The surge in imports into the port has also caused a squeeze on chassis supplies.

“The time has come to resolve the most serious impediments to port performance,” Dye said in a prepared statement. “The potentially unreasonable practices of carriers and marine terminals regarding container return, export containers and demurrage and detention charges in the ports of Los Angeles, Long Beach and New York/New Jersey present a serious risk to the ability of the United States to handle trade growth.”

Although Dye’s statement did not refer to the Interpretive Rule, that regulation passed earlier this year does deal with questions on how to regulate detention and demurrage in connection with the steady flow of containers in and out of ports. 

The HTA, which has been pushing the issue across its coalition, said it “applauds” the FMC decision. And it took aim at the shipping companies, specifically calling out “foreign-owned” firms.
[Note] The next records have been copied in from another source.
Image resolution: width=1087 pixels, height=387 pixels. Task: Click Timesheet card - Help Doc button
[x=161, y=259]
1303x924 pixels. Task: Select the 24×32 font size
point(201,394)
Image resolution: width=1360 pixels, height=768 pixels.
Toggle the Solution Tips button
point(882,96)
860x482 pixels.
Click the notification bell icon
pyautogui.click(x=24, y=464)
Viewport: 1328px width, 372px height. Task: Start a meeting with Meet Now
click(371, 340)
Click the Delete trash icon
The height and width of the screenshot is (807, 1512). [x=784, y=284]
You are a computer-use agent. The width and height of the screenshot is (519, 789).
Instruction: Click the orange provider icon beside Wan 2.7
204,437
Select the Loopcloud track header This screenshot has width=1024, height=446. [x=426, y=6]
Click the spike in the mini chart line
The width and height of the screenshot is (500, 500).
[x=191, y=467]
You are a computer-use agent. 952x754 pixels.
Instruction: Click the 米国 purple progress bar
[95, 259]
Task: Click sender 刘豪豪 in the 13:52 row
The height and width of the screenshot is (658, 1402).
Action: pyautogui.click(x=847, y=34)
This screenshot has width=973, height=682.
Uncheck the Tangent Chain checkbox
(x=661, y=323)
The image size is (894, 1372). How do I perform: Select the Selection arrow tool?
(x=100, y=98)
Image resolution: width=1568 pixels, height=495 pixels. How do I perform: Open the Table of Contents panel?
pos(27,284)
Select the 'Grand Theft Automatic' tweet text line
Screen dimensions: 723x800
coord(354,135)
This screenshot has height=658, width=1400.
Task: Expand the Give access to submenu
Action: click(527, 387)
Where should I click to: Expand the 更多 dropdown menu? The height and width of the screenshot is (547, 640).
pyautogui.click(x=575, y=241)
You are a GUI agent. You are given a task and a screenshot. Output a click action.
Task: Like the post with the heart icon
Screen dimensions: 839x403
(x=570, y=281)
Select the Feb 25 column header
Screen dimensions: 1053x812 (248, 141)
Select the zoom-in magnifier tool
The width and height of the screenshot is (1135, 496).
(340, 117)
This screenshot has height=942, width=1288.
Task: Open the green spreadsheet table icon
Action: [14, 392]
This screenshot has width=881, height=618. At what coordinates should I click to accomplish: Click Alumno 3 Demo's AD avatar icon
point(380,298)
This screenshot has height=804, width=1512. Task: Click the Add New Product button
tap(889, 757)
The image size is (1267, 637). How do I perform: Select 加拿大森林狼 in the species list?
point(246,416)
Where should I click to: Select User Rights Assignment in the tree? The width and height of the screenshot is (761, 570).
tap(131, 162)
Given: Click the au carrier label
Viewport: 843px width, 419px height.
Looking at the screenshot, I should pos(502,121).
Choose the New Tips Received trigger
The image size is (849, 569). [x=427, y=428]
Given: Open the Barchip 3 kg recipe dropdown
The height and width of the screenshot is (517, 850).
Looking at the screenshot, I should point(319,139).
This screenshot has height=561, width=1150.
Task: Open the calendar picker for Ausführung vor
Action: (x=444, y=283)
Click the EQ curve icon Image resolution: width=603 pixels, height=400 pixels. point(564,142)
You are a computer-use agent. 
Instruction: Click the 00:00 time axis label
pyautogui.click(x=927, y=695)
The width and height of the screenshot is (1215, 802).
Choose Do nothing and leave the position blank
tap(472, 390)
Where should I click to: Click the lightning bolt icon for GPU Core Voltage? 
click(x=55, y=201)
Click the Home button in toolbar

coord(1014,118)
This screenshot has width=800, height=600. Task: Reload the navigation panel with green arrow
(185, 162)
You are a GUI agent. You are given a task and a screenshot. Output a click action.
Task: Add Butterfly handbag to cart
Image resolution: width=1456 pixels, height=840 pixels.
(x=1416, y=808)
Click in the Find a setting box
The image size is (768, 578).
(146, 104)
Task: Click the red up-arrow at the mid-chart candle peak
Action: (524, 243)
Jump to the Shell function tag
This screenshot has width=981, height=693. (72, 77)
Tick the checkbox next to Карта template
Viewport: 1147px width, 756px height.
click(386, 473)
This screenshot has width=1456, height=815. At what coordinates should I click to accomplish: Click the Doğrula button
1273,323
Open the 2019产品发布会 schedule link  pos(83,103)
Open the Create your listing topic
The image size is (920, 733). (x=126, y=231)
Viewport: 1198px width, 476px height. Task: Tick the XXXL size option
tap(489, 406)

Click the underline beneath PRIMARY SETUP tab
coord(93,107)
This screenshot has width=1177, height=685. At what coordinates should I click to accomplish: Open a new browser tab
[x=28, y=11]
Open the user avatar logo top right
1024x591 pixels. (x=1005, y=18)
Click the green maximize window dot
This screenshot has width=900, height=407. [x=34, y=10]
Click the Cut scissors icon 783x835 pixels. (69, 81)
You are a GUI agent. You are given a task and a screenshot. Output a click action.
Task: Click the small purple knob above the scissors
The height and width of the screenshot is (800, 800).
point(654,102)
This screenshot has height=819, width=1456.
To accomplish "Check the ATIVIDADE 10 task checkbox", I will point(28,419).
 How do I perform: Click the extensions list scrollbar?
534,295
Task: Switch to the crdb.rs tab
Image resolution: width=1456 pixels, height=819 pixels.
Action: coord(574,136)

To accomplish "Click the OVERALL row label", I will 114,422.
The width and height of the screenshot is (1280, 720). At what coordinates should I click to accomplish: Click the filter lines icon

“The carriers have no one to blame but themselves,” LaBar said, speaking for the HTA. “This has been a hot issue of debate for six years, and following a four-year investigation, the FMC issued their Interpretive Rule outlining what they believe are reasonable business practices. The ocean carriers decided to do nothing. In fact, they raised the detention fees on American truckers. This is only the beginning. It’s time to fix this broken system.”

FMC Commissioner Dan Maffei released a statement that said he “strongly” supports the expanded fact-finding effort.

“There are reports that some carriers are threatening high charges for failure to return empty containers on time, even in cases where congestion has made it difficult or impossible to do so,” he said in the statement. “I fear there are too many in the industry who may be ignoring the principles set out in the Interpretive Rule when it comes to levying detention and demurrage charges.”

The HTA, along with the California Trucking Association, had earlier put out a sort of “call to action,” raising the issue of high demurrage/detention fees, the lack of dual transactions and calling on the shipping community to do something about it. Maersk is the only company to have publicly stepped forward in response to that. During the press conference earlier this week, LaBar said no other companies had done so privately.

The port of LA’s executive director Gene Seroka earlier this week discussed steps his agency was taking to improve “fluidity.”

While the earlier requests by HTA and its coalition partners focused on the Southern California ports, Dye’s order on an expanded fact-finding effort brings in the Port of New York and New Jersey.

“The commission now has a clear and compelling responsibility to investigate the practices and regulations that are having an unprecedented negative impact on congestion and amplifying bottlenecks at these ports and other points in the nation’s supply chain,” the FMC said in the formal supplemental order it published. “This is a serious risk to the growth of the U.S. economy, job growth and to our nation’s competitive position in the world.”

While Maffei did issue a statement of support, he suggested that more steps might be necessary. It may be, he said, that what comes out of the fact-finding mission isn’t enough.

He mentions the issue with dual transactions and “increasing reports that the delays and congestion problems are being exacerbated by carrier demands that a container, once emptied, be returned to a different location from that where it was obtained.” Maffei said it was “imperative” the commission look into that issue.

Maffei also said the commission needs to look at reports of a tight supply of containers to export chemical and agricultural products. “We have a responsibility to ensure that carriers do not limit the containers for U.S. exports in a way that is inconsistent with the Shipping Act and other U.S. laws,” he said in his statement.